WHAT THE TASK REQUIRES:
Once the line with "How do I perform: Open the commit" is found in the data, output it and each following line exactly, up to and including the line with "Viewport: 610px width, 525px height.", and nothing before or after.

Segment Start: EXERCISE DATA

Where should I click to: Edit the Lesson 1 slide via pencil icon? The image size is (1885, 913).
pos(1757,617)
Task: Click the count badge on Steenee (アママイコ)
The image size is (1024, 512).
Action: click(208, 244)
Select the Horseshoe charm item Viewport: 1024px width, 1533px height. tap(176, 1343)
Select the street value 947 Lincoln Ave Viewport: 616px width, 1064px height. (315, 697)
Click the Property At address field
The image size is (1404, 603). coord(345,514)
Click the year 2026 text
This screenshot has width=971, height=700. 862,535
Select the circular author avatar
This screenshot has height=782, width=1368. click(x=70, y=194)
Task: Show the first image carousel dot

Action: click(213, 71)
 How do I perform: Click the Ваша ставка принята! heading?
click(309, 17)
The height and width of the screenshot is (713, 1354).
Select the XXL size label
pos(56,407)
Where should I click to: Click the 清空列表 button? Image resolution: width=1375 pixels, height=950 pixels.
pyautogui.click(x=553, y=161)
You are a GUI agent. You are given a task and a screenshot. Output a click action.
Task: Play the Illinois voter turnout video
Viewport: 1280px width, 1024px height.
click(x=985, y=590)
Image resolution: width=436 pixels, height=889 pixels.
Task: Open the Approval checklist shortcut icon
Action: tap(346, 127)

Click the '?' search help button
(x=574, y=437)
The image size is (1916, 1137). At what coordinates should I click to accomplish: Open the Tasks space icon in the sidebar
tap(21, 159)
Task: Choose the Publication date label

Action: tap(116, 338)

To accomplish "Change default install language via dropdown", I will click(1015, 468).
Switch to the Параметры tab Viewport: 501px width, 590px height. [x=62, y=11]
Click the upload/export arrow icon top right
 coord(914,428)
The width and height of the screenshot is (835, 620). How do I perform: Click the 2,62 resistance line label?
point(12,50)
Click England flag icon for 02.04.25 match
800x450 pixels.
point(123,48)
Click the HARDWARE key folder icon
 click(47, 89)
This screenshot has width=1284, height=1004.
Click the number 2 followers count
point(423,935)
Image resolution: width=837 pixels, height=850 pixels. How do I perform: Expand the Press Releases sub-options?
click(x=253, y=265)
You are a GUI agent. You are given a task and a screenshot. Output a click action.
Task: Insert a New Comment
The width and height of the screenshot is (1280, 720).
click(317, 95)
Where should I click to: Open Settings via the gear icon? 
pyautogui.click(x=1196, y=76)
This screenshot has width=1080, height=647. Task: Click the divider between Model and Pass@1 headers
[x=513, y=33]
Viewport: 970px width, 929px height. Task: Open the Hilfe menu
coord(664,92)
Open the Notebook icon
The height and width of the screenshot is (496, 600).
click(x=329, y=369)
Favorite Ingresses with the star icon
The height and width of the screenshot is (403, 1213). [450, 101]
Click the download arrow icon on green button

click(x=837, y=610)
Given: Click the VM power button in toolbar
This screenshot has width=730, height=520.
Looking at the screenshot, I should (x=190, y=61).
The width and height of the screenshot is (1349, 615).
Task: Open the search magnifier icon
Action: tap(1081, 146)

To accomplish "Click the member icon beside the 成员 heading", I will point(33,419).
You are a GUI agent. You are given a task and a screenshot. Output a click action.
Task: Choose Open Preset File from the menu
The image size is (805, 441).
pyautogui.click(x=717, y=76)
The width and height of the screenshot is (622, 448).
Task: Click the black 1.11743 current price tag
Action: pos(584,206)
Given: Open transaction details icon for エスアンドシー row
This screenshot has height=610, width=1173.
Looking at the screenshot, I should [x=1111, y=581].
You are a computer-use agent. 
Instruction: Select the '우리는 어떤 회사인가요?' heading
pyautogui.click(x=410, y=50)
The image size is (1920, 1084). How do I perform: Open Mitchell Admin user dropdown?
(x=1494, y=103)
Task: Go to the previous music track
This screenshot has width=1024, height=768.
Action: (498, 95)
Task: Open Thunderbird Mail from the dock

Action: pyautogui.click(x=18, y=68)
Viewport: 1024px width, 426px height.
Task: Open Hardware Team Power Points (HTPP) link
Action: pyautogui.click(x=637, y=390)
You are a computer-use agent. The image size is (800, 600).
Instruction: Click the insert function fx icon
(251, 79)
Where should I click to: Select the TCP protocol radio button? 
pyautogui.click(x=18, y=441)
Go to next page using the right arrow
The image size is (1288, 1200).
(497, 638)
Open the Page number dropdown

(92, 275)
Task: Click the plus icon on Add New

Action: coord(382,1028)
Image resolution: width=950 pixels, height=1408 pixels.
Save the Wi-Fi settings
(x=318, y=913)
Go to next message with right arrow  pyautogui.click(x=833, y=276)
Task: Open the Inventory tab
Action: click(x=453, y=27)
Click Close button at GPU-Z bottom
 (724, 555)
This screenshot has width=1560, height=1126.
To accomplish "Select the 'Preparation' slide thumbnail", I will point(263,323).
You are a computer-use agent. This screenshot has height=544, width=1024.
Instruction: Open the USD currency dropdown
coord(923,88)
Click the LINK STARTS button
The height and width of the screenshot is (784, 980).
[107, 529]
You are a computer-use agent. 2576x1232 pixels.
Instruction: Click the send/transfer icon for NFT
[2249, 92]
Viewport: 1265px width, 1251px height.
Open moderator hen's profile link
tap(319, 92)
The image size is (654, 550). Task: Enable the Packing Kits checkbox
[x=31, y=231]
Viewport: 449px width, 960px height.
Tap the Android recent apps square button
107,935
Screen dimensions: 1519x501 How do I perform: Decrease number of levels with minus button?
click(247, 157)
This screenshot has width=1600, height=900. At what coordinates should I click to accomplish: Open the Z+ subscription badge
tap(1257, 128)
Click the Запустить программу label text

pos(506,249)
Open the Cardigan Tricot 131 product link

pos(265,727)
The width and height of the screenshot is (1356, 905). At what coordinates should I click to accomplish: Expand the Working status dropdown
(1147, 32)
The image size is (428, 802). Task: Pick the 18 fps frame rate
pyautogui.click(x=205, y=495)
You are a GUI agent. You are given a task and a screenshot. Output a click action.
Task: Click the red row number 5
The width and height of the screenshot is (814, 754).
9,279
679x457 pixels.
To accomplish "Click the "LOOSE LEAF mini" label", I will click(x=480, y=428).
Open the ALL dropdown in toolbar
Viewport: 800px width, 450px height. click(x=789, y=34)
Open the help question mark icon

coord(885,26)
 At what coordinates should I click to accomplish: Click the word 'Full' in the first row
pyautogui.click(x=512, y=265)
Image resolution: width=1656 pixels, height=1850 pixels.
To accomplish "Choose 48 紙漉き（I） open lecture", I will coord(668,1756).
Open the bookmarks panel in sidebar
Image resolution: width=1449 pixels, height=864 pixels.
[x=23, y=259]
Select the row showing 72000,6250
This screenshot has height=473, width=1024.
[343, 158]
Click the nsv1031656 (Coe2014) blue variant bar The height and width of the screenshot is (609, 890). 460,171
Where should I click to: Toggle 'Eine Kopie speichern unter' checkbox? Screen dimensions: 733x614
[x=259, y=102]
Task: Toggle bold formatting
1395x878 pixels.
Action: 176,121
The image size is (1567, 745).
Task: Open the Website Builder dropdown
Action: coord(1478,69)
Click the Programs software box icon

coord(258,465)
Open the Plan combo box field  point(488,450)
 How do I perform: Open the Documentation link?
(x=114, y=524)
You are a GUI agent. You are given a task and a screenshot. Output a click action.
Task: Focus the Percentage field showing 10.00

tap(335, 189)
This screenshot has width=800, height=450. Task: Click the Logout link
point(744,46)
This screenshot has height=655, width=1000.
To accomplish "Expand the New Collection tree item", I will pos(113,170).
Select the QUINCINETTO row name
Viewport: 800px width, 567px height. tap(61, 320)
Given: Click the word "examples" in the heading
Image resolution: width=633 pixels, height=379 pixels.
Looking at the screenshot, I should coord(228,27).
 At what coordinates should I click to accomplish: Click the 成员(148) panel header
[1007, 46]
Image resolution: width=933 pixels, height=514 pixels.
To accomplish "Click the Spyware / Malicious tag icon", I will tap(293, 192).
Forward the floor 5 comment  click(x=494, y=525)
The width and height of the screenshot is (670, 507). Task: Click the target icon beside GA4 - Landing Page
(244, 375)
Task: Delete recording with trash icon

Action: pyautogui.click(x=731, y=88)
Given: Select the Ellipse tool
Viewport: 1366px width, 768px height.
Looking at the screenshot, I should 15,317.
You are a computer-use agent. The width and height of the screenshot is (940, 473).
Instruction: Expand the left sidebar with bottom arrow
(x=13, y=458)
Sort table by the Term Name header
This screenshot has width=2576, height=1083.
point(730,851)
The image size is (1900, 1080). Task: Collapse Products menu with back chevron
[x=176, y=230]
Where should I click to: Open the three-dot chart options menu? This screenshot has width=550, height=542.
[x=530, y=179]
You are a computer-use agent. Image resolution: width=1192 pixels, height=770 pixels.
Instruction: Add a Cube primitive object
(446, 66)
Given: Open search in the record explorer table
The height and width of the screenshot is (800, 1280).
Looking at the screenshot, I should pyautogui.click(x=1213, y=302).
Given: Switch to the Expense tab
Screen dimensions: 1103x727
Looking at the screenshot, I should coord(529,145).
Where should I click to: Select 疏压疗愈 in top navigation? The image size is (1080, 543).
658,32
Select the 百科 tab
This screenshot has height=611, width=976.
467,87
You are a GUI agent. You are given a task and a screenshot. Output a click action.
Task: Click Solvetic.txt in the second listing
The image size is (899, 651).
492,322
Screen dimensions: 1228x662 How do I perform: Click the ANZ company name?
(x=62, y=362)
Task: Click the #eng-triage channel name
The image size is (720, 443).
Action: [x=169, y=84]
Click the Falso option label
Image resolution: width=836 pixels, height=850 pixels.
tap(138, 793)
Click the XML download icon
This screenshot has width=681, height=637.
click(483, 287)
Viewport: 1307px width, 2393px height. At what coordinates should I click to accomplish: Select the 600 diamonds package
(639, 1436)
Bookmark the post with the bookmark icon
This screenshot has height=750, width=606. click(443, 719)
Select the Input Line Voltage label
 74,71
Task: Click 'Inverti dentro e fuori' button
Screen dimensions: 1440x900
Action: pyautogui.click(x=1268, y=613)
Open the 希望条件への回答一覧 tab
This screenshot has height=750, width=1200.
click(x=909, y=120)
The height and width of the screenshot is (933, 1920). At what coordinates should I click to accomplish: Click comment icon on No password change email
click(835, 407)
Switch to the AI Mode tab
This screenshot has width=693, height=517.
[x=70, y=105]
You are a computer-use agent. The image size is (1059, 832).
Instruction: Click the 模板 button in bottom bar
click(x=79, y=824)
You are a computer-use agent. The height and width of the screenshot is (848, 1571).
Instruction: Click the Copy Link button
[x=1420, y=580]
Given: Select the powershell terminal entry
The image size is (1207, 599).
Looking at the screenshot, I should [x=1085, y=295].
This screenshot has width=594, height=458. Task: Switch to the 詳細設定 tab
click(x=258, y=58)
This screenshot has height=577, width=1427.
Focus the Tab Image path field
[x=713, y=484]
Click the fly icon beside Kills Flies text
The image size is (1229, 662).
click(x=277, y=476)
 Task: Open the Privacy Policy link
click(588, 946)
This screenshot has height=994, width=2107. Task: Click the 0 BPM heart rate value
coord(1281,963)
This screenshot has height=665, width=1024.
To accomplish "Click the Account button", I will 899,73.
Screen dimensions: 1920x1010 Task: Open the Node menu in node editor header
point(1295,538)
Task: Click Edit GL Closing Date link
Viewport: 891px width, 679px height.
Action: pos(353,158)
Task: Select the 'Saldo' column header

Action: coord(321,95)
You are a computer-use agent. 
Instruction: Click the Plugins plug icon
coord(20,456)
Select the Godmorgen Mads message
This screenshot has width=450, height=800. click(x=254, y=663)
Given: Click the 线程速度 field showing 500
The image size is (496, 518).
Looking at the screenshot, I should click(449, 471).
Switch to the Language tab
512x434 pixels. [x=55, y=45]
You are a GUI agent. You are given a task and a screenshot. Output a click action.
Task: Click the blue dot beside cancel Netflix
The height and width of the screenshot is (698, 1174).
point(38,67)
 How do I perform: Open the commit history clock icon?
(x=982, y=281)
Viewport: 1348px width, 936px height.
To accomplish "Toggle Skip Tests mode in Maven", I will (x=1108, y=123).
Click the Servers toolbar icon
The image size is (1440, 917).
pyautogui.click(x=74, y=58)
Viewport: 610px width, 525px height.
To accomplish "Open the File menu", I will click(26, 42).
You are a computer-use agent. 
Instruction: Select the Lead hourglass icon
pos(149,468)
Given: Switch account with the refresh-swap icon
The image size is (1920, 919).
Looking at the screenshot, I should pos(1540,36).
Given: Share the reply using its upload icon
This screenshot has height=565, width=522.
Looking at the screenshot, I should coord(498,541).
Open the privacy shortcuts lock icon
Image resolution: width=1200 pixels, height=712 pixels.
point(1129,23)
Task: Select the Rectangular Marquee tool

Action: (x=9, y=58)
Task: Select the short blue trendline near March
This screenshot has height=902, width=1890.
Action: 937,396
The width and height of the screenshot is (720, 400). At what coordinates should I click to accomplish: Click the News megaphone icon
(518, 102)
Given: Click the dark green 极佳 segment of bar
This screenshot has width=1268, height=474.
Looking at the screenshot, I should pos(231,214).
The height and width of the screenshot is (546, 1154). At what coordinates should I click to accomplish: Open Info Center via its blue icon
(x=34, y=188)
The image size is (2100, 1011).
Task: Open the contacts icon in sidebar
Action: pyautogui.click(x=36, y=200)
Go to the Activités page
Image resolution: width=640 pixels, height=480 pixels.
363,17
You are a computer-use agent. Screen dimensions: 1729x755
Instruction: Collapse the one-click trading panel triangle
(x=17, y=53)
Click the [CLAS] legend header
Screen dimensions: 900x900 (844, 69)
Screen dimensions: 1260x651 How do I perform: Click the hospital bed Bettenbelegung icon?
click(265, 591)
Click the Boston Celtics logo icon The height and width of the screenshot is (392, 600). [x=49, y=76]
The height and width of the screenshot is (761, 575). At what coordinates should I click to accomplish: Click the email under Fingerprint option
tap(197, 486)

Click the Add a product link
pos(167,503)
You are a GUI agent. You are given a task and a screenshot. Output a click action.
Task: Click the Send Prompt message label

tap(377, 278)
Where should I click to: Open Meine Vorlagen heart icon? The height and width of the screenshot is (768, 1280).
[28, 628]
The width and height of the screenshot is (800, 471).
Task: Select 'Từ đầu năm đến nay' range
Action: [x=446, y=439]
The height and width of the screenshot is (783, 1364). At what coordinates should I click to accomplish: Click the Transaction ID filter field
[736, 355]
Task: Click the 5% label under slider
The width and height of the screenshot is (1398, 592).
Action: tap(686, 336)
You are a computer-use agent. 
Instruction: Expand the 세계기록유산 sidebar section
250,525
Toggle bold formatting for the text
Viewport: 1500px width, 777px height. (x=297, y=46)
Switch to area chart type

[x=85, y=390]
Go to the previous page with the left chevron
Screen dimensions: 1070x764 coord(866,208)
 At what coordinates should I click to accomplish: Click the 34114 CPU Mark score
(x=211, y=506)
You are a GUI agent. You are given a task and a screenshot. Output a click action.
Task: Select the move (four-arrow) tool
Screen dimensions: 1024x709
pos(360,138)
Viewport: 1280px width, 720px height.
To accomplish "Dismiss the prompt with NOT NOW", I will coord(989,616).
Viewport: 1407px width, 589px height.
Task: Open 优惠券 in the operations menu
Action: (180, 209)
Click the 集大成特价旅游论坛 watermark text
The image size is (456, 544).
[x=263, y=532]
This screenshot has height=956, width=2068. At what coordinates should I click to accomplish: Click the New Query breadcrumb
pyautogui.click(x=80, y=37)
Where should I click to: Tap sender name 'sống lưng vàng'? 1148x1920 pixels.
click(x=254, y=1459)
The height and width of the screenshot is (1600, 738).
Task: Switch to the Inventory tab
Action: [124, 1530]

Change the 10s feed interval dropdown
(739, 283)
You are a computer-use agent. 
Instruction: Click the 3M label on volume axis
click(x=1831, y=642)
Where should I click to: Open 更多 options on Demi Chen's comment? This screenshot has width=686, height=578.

Segment End: EXERCISE DATA

RESULT FOR THIS EXERCISE:
 How do I perform: Open the commit history clock icon?
(x=982, y=281)
Viewport: 1348px width, 936px height.
To accomplish "Toggle Skip Tests mode in Maven", I will (x=1108, y=123).
Click the Servers toolbar icon
The image size is (1440, 917).
pyautogui.click(x=74, y=58)
Viewport: 610px width, 525px height.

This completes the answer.